*** Begin section ***

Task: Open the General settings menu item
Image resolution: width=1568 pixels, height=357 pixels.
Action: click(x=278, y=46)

*** End section ***
*** Begin section ***

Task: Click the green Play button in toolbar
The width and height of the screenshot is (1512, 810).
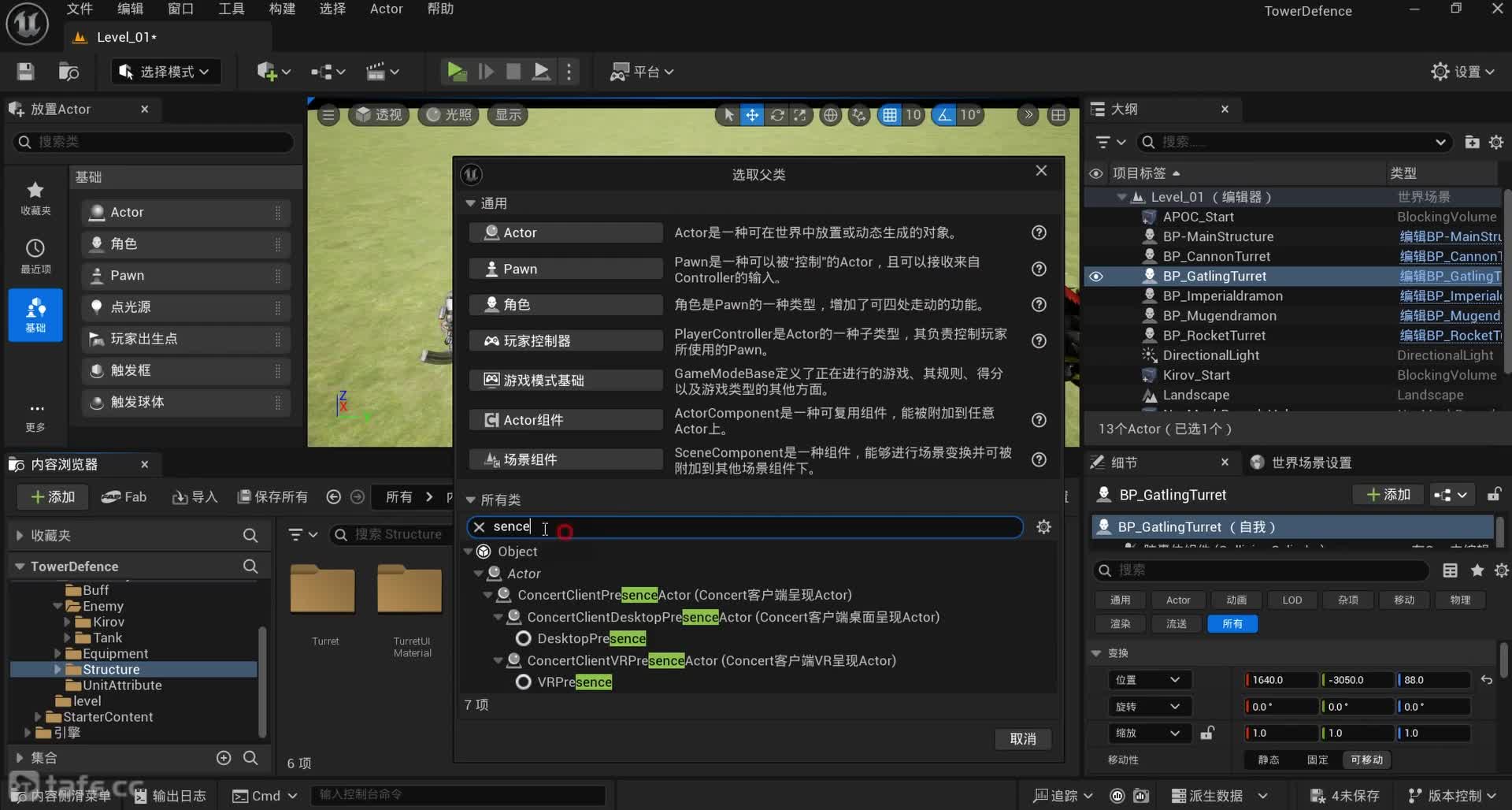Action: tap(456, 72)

*** End section ***

> **Problem requirements**:
Filter the data above, keeping only lines that include the string "Task".

> **Answer space**:
Task: Open the General settings menu item
Task: Click the green Play button in toolbar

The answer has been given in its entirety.